Task to carry out: Produce a perfect copy of the listing, matching each line.

Recorded data:
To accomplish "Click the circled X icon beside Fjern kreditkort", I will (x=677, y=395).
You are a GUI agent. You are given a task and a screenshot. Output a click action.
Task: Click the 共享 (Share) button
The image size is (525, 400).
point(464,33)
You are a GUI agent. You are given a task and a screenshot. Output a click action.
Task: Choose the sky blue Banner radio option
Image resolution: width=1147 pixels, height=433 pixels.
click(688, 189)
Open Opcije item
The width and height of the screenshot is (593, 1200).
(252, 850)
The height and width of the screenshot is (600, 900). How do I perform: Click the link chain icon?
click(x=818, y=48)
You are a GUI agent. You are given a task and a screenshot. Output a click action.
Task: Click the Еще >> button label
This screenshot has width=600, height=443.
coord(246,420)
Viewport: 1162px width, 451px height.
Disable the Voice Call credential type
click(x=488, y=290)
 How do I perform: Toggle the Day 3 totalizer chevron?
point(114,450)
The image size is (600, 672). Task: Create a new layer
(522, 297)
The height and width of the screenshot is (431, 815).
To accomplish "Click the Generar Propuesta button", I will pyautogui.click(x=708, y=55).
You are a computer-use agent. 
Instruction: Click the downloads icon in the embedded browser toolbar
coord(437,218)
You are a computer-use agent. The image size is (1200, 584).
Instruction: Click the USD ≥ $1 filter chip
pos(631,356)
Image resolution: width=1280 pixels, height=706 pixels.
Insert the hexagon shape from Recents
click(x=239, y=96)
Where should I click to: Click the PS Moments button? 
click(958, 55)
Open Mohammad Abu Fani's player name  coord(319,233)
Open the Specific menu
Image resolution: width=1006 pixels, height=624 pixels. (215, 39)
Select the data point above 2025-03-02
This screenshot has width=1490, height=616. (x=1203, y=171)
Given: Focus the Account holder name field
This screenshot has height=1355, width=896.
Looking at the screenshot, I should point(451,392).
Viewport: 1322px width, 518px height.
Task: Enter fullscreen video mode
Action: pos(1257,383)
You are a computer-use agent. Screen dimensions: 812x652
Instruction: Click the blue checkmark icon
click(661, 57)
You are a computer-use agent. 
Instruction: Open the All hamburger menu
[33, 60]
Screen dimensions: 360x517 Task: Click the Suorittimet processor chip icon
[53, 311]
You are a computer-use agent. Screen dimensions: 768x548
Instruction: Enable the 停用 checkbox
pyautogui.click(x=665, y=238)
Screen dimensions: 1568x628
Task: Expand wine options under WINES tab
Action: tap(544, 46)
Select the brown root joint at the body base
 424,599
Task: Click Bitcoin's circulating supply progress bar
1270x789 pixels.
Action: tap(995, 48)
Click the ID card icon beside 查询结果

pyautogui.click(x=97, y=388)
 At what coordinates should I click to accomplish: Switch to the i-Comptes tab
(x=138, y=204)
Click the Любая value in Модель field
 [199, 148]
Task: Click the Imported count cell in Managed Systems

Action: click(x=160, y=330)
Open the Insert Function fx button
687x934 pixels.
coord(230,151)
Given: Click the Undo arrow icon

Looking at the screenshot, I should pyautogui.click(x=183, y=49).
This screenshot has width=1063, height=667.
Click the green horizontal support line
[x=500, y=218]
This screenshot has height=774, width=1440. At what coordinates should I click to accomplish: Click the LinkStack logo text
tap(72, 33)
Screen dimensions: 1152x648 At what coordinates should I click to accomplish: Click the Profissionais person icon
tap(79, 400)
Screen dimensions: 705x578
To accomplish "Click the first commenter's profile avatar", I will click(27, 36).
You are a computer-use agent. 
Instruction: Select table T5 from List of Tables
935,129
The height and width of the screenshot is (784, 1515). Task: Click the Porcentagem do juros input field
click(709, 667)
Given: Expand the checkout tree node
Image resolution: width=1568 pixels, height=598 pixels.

Reply:
To accomplish "Click the circled X icon beside Fjern kreditkort", I will (x=677, y=395).
You are a GUI agent. You are given a task and a screenshot. Output a click action.
Task: Click the 共享 (Share) button
The image size is (525, 400).
point(464,33)
You are a GUI agent. You are given a task and a screenshot. Output a click action.
Task: Choose the sky blue Banner radio option
Image resolution: width=1147 pixels, height=433 pixels.
click(688, 189)
Open Opcije item
The width and height of the screenshot is (593, 1200).
(252, 850)
The height and width of the screenshot is (600, 900). How do I perform: Click the link chain icon?
click(x=818, y=48)
You are a GUI agent. You are given a task and a screenshot. Output a click action.
Task: Click the Еще >> button label
This screenshot has width=600, height=443.
coord(246,420)
Viewport: 1162px width, 451px height.
Disable the Voice Call credential type
click(x=488, y=290)
 How do I perform: Toggle the Day 3 totalizer chevron?
point(114,450)
The image size is (600, 672). Task: Create a new layer
(522, 297)
The height and width of the screenshot is (431, 815).
To accomplish "Click the Generar Propuesta button", I will pyautogui.click(x=708, y=55).
You are a computer-use agent. 
Instruction: Click the downloads icon in the embedded browser toolbar
coord(437,218)
You are a computer-use agent. The image size is (1200, 584).
Instruction: Click the USD ≥ $1 filter chip
pos(631,356)
Image resolution: width=1280 pixels, height=706 pixels.
Insert the hexagon shape from Recents
click(x=239, y=96)
Where should I click to: Click the PS Moments button? 
click(958, 55)
Open Mohammad Abu Fani's player name  coord(319,233)
Open the Specific menu
Image resolution: width=1006 pixels, height=624 pixels. (215, 39)
Select the data point above 2025-03-02
This screenshot has width=1490, height=616. (x=1203, y=171)
Given: Focus the Account holder name field
This screenshot has height=1355, width=896.
Looking at the screenshot, I should point(451,392).
Viewport: 1322px width, 518px height.
Task: Enter fullscreen video mode
Action: pos(1257,383)
You are a computer-use agent. Screen dimensions: 812x652
Instruction: Click the blue checkmark icon
click(661, 57)
You are a computer-use agent. 
Instruction: Open the All hamburger menu
[33, 60]
Screen dimensions: 360x517 Task: Click the Suorittimet processor chip icon
[53, 311]
You are a computer-use agent. Screen dimensions: 768x548
Instruction: Enable the 停用 checkbox
pyautogui.click(x=665, y=238)
Screen dimensions: 1568x628
Task: Expand wine options under WINES tab
Action: tap(544, 46)
Select the brown root joint at the body base
 424,599
Task: Click Bitcoin's circulating supply progress bar
1270x789 pixels.
Action: tap(995, 48)
Click the ID card icon beside 查询结果

pyautogui.click(x=97, y=388)
 At what coordinates should I click to accomplish: Switch to the i-Comptes tab
(x=138, y=204)
Click the Любая value in Модель field
 [199, 148]
Task: Click the Imported count cell in Managed Systems

Action: click(x=160, y=330)
Open the Insert Function fx button
687x934 pixels.
coord(230,151)
Given: Click the Undo arrow icon

Looking at the screenshot, I should pyautogui.click(x=183, y=49).
This screenshot has width=1063, height=667.
Click the green horizontal support line
[x=500, y=218]
This screenshot has height=774, width=1440. At what coordinates should I click to accomplish: Click the LinkStack logo text
tap(72, 33)
Screen dimensions: 1152x648 At what coordinates should I click to accomplish: Click the Profissionais person icon
tap(79, 400)
Screen dimensions: 705x578
To accomplish "Click the first commenter's profile avatar", I will click(27, 36).
You are a computer-use agent. 
Instruction: Select table T5 from List of Tables
935,129
The height and width of the screenshot is (784, 1515). Task: Click the Porcentagem do juros input field
click(709, 667)
Given: Expand the checkout tree node
Image resolution: width=1568 pixels, height=598 pixels.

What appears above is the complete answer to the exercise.